EIT: You are the Founder and CEO of Antegenes. How would you explain what you do to an industry outsider?
Peeter Padrik: Antegenes has developed and brought to clinical use innovative genetic tests for breast, prostate, colorectal cancers, and skin melanoma. These tests are innovative, based on polygenic risk score technology. And, using our tests, it’s possible to implement more effective and accurate cancer prevention to reduce cancer deaths.
EIT: In the past few years, there has been a paradigm shift taking place in medicine from treatment to prevention. How does Antegenes contribute to cancer prevention?
Peeter Padrik: Breast, prostate and colorectal cancers are the most common and deadly cancers worldwide. But if you detect these cancers as early as possible, they are highly curable. With that, cancer screening programmes are implemented, but currently they only consider age as a risk factor. And therefore, they are not precise, are not efficient enough, and are therefore outdated.
Our genetic risks tests for cancer are very different than using our clinical-grade tests. We can evaluate our individual risks for these diseases and implement, accordingly, prevention. And with these measures we know we can reduce 30-40% mortality from these common diseases.
EIT: How accessible do you think your tests are to the wider public? What do you think is necessary to make it more available to everyone?
Peeter Padrik: Currently, it is possible to order our tests from our website as a European Union cross-border healthcare service. Or through our distributors. This website service is actually one example of modern healthcare digitalisation. So yes, our tests are in this sense very accessible.

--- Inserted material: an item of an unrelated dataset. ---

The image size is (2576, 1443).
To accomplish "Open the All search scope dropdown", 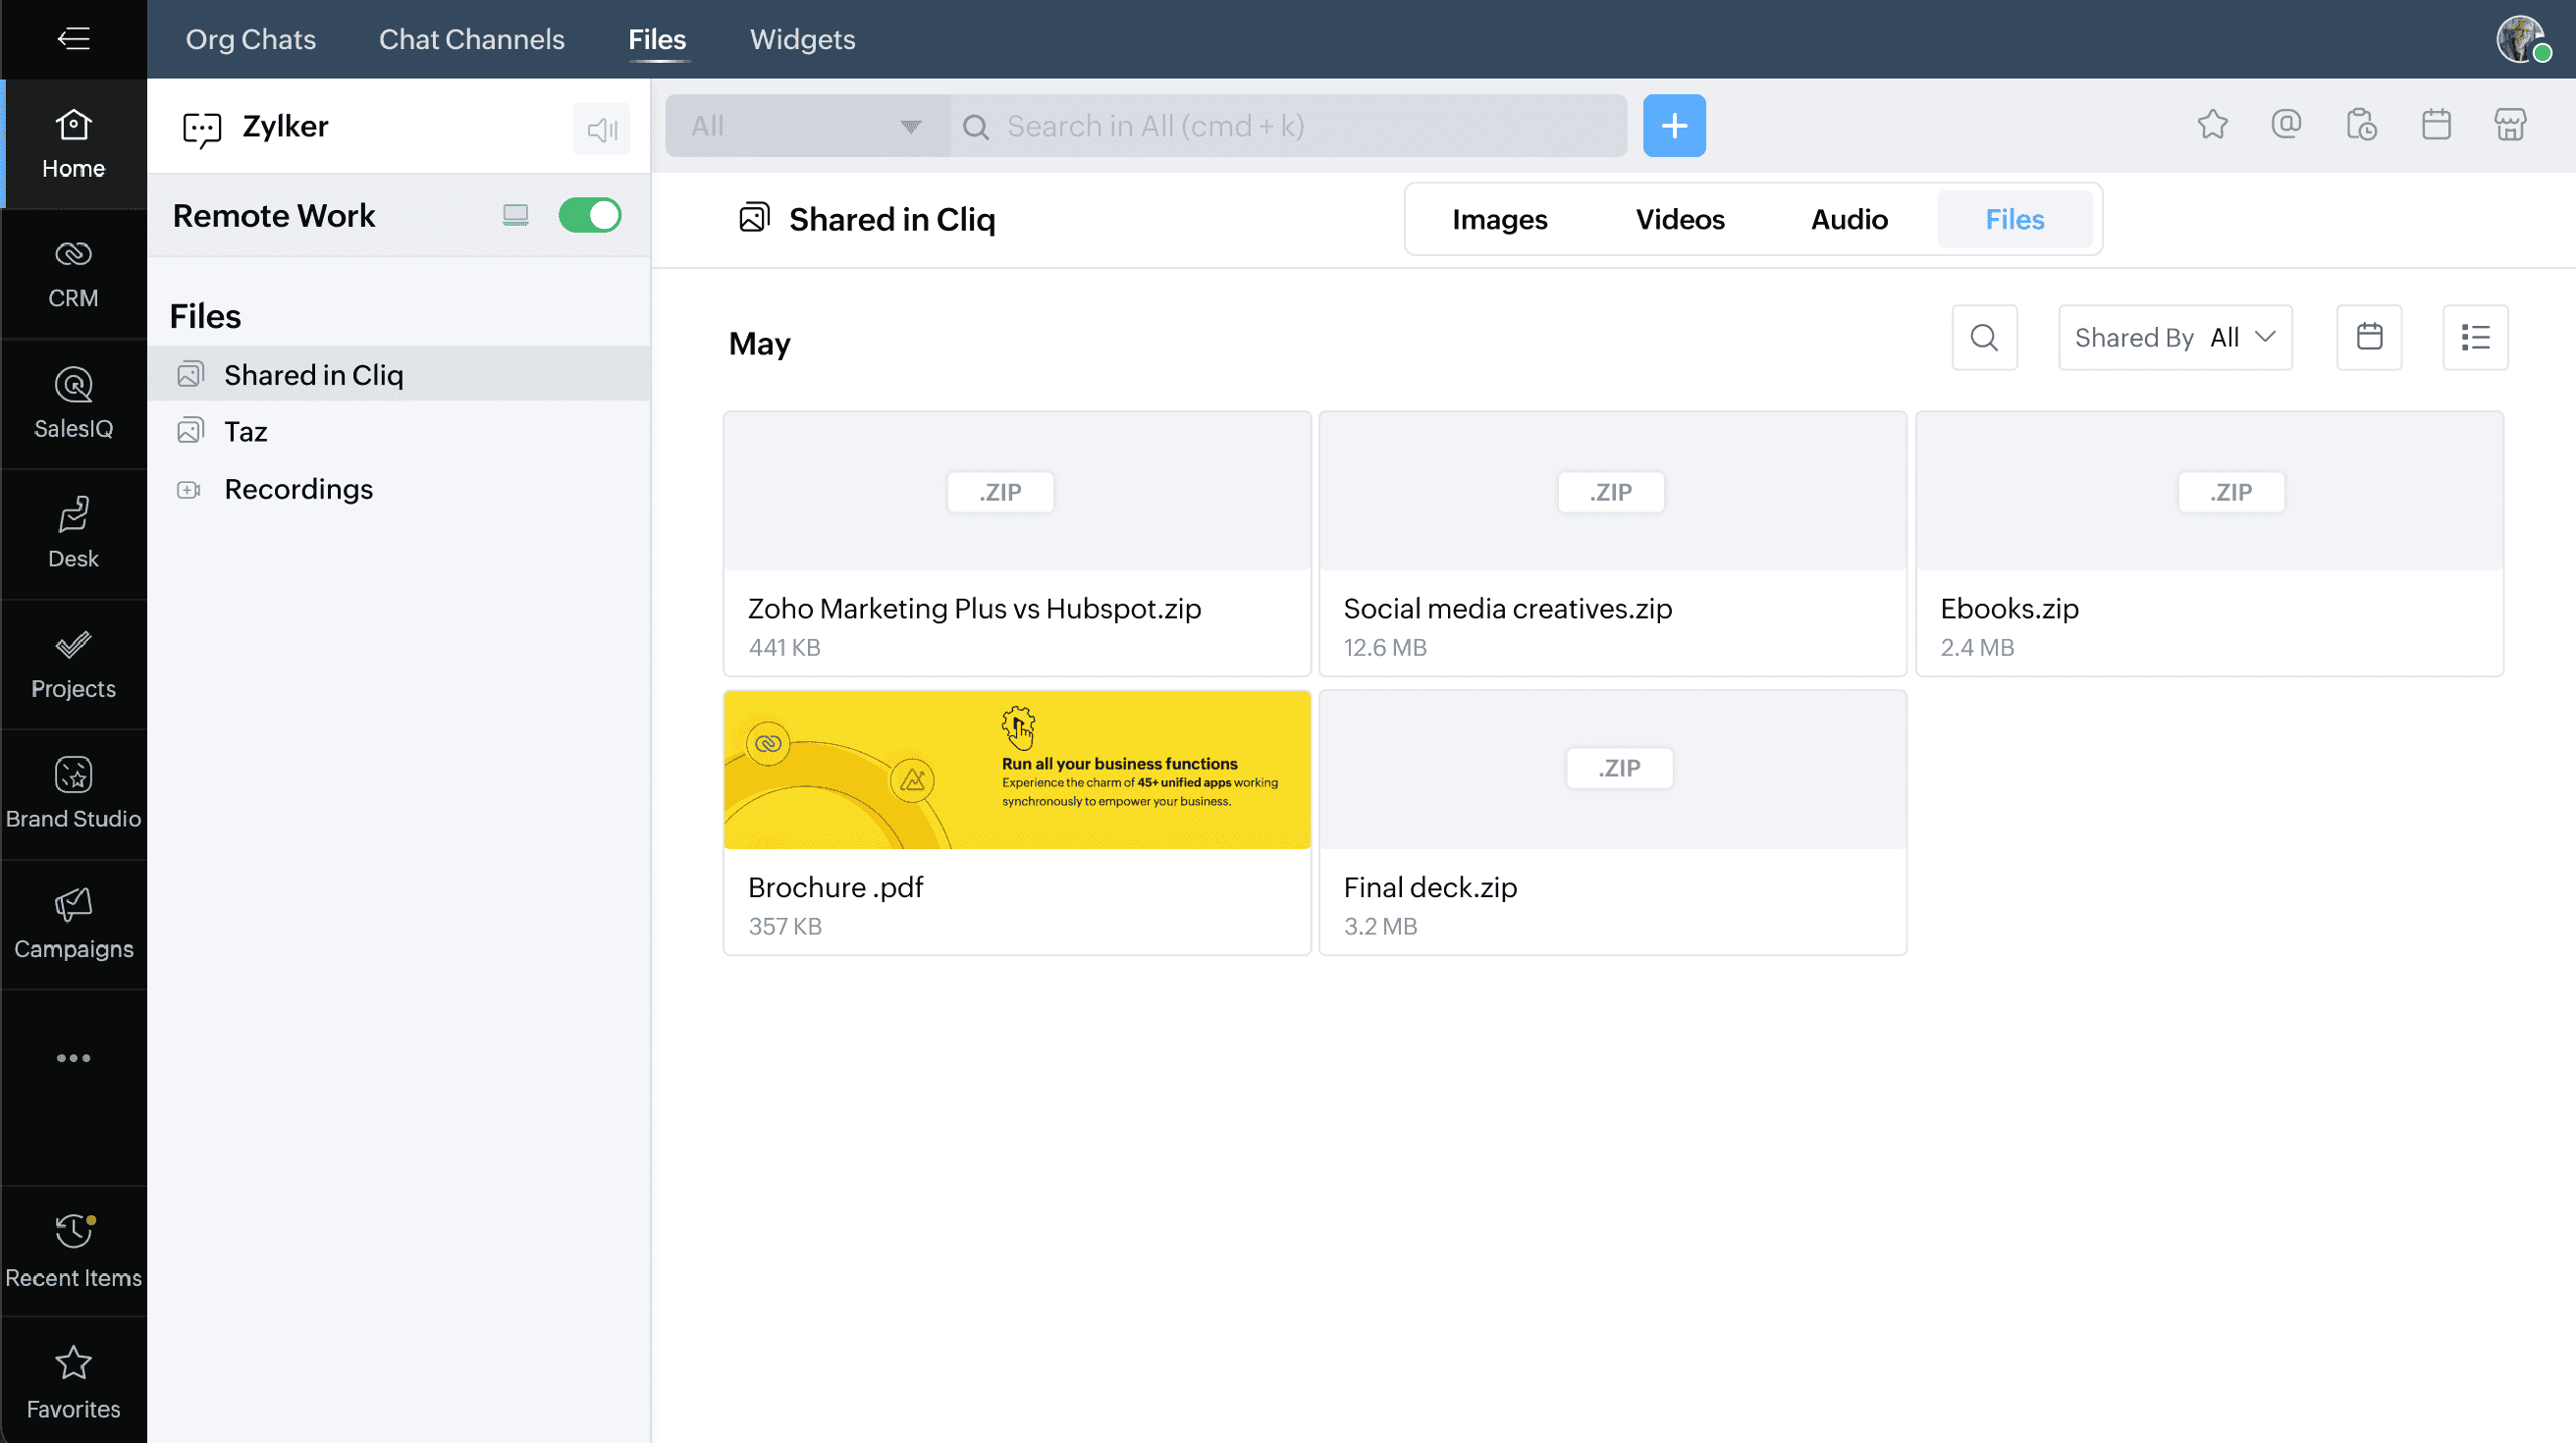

But of course, from other sides, both individuals and healthcare professionals need more information about the possibilities of precision prevention of common cancers. And therefore, additional information and education on these topics are necessary. And of course, one important topic is reimbursement of precision prevention services and tests. Currently, our tests are not reimbursed by healthcare insurances. One test is approximately 200 euros.

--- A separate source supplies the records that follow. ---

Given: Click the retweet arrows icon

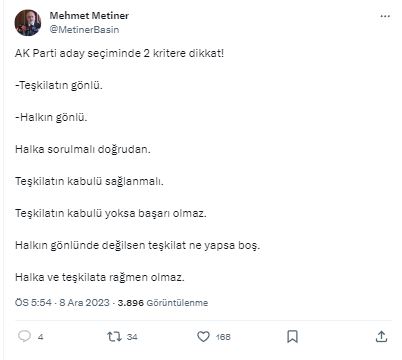Looking at the screenshot, I should [114, 337].
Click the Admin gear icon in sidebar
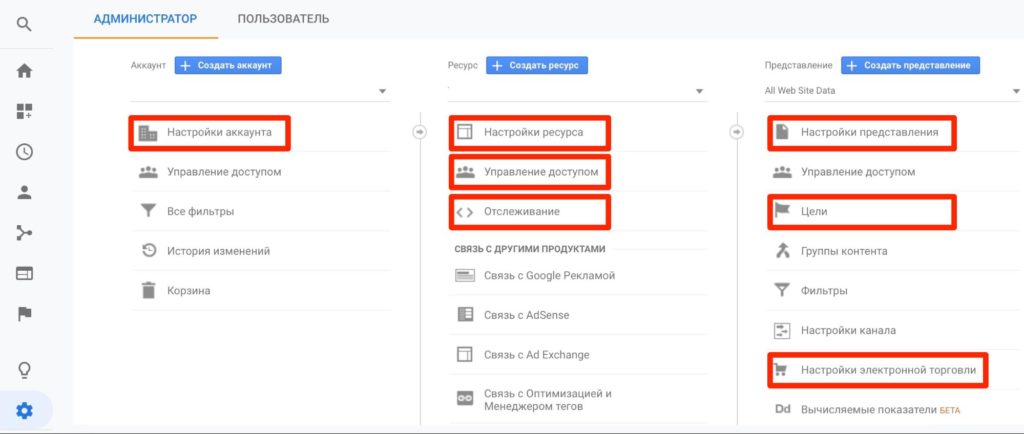This screenshot has width=1024, height=434. pyautogui.click(x=25, y=410)
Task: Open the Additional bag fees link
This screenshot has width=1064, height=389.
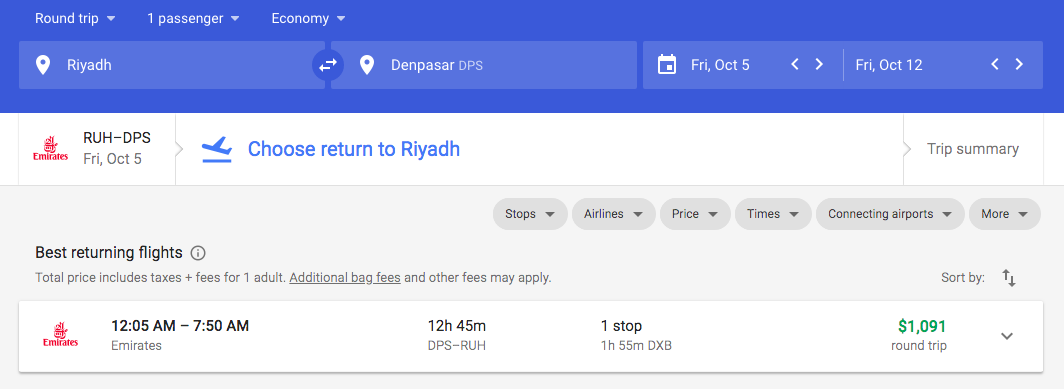Action: click(x=345, y=278)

EIT: Do you see ways in which your innovation can be adapted to detection of other chronic or autoimmune diseases?
Peeter Padrik: Yes, similar technologies are possible to use for other diseases like cardiovascular disease and diabetes, which are also very serious healthcare problems and have a genetic component. But these are currently in development. Studies need additionally to develop clinical implementation models to achieve clinical benefits in healthcare.

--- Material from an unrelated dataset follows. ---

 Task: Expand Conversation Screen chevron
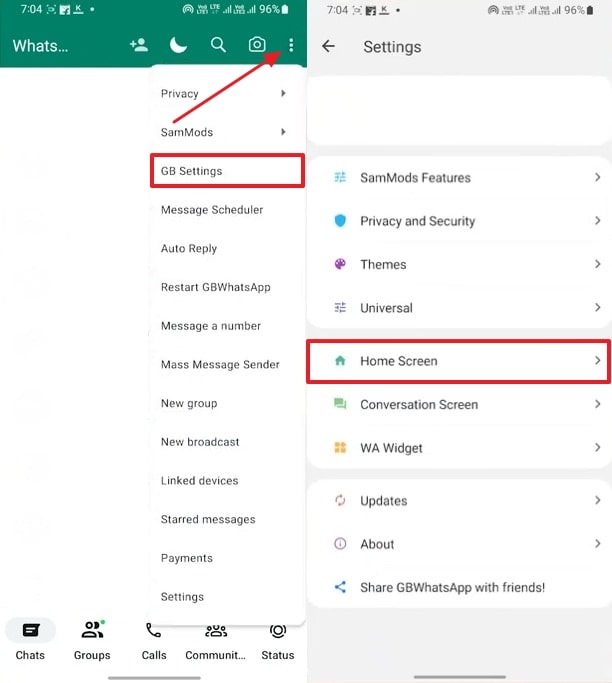(597, 405)

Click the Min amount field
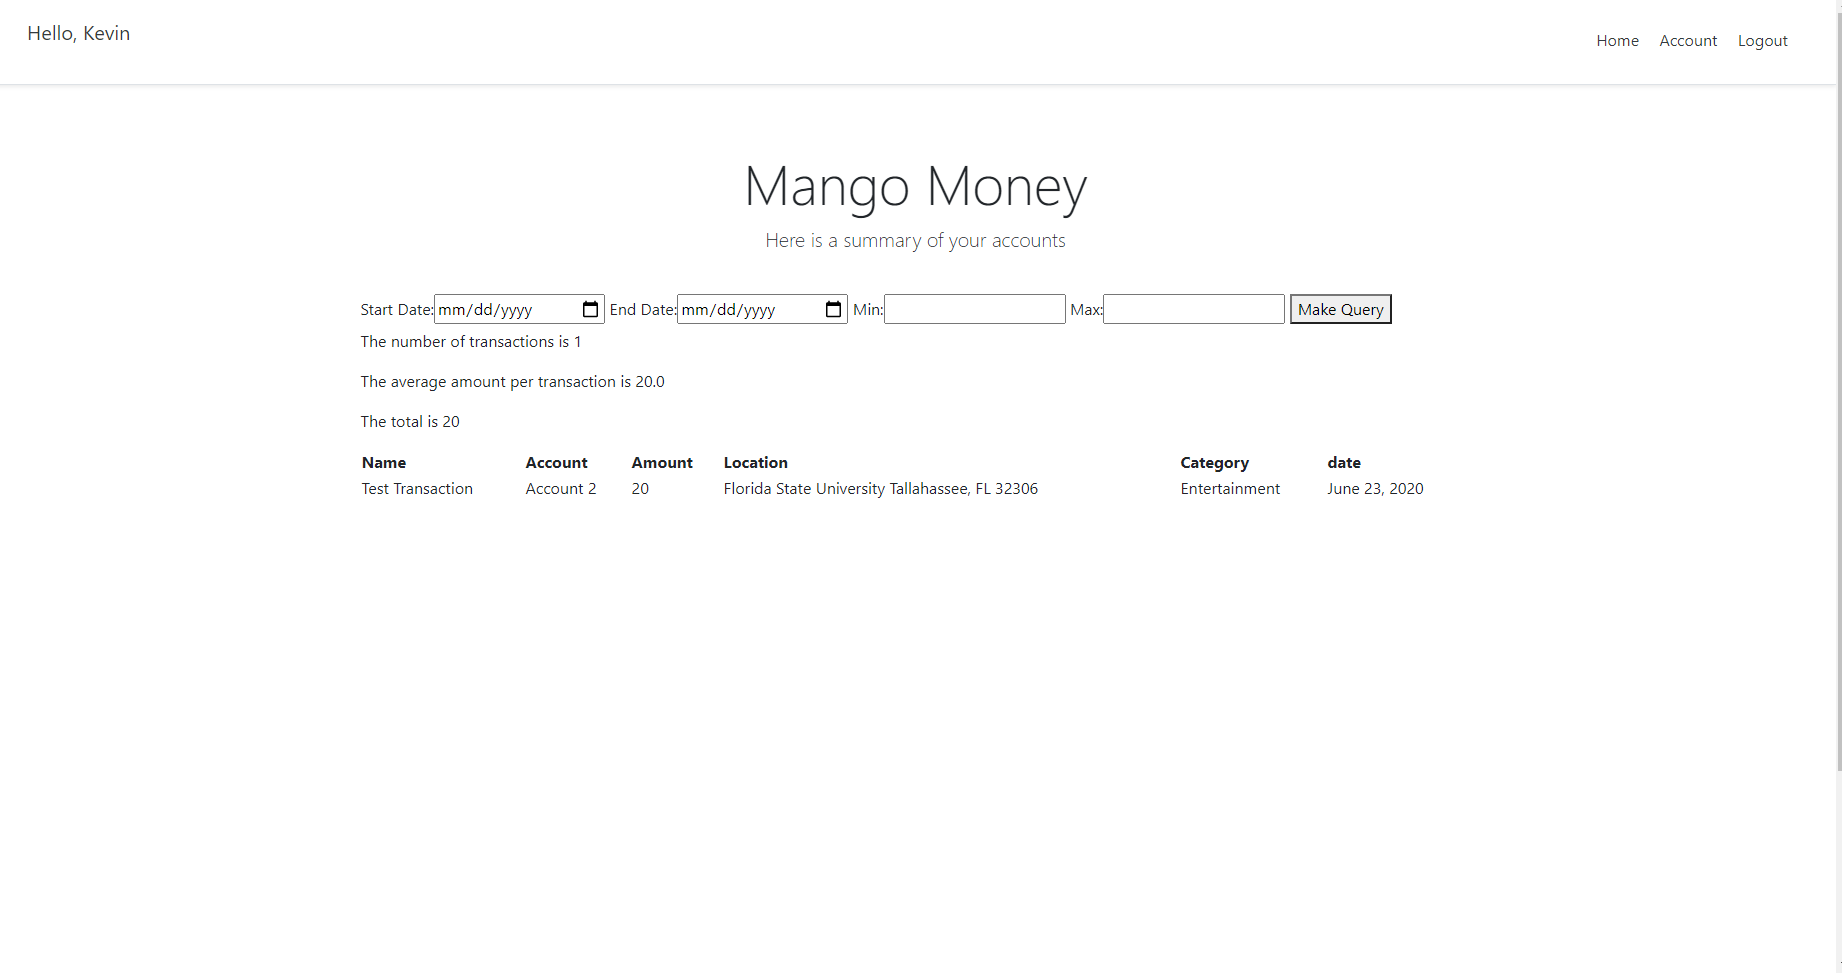tap(974, 309)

EIT: How has the digital transformation affected the healthcare industry?
Peeter Padrik: Actually, modern healthcare is heavily digitalised, and it is not possible to imagine what healthcare technologies would have done without digitalisation. For example, our services are digitalised in every step, actually, from conducting genetic tests to genetic counselling and consultations telemedicine services. If you think about it, then actually all healthcare is already heavily digitalised.
EIT: Antegenes joined EIT Health’s Bright project. How did you hear about the EIT? How did the EIT help find customers, partners, or investors? And how did it further develop your venture?
Peeter Padrik: Antegenes is actually a spin-off company from the University of Tartu, who is a partner within the EIT Health network. So, our contacts with EIT Health came from our university. EIT Health has helped us develop a strong partnership consortium to pass quite complex processes bringing healthcare innovation into actual everyday use.
EIT: What are you looking forward to during the INNOVEIT Tallinn event?
Peeter Padrik: I am looking to the INNOVEIT Tallinn event for the sharing of experiences performing digitalisation in different fields. So hopefully we can share our experiences and learn from other areas of digitalisation.